GIVEN TASK =>
Can you copy out every line of the records below word for word, leaving the pictures out of your answer?

____ DATA EXCERPTS

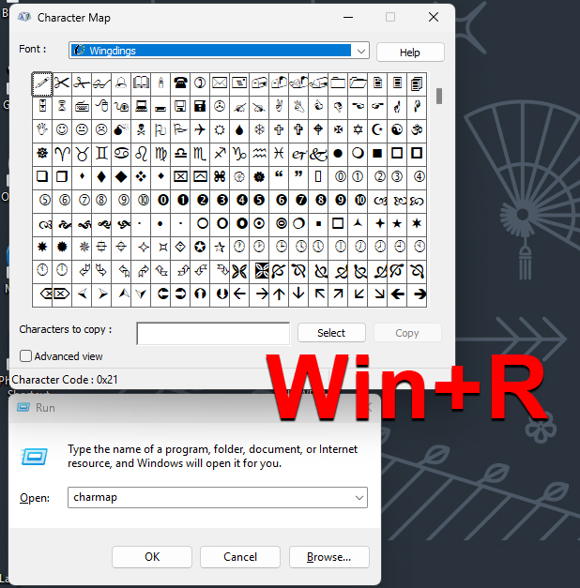580x588 pixels.
Task: Click the Characters to copy text field
Action: point(213,333)
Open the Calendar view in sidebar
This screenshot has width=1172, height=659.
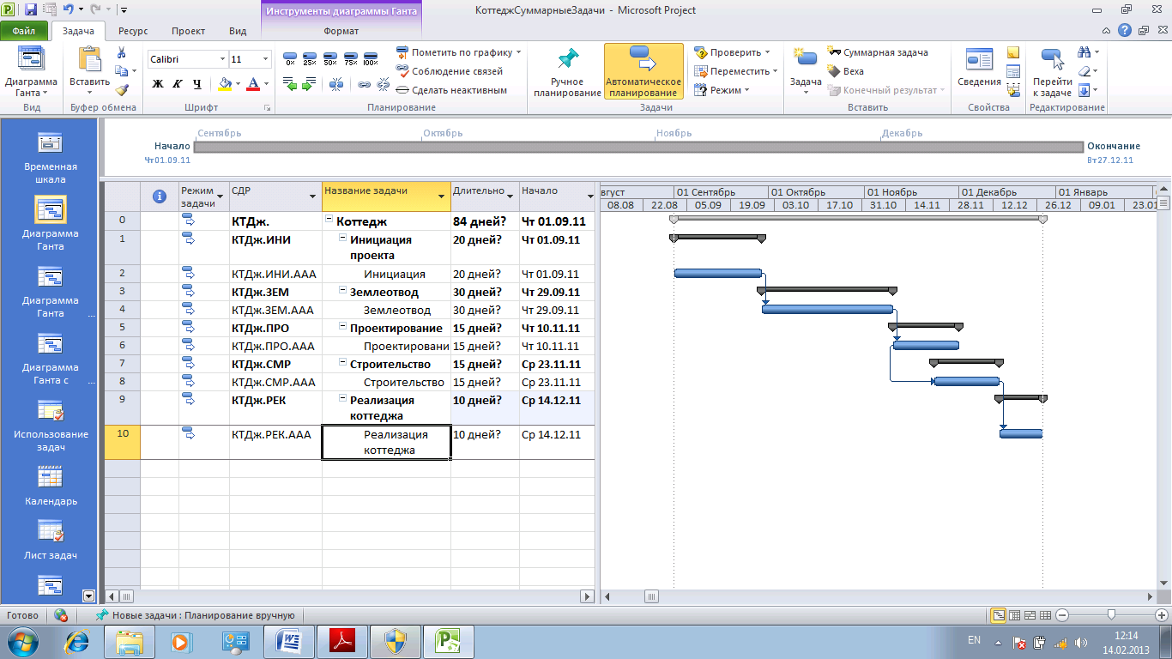51,486
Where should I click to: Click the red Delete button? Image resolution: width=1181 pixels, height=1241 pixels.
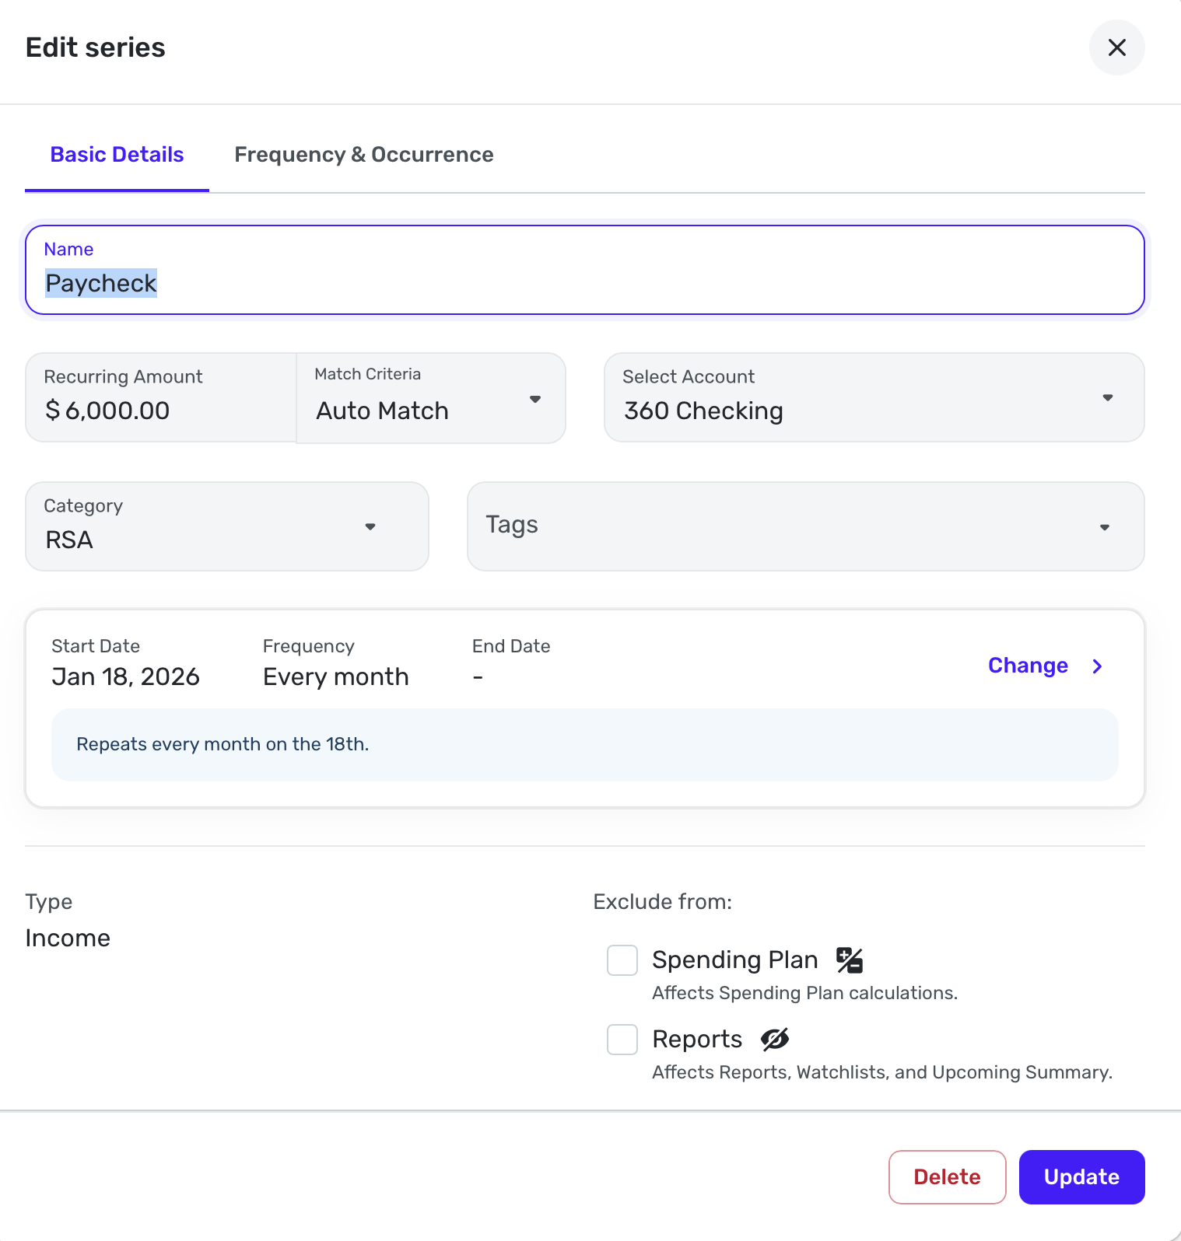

________

ANSWER IN FULL =>
580x588 pixels.
Task: Click the Characters to copy text field
Action: point(213,333)
Open the Calendar view in sidebar
This screenshot has width=1172, height=659.
51,486
Where should I click to: Click the red Delete button? Image resolution: width=1181 pixels, height=1241 pixels.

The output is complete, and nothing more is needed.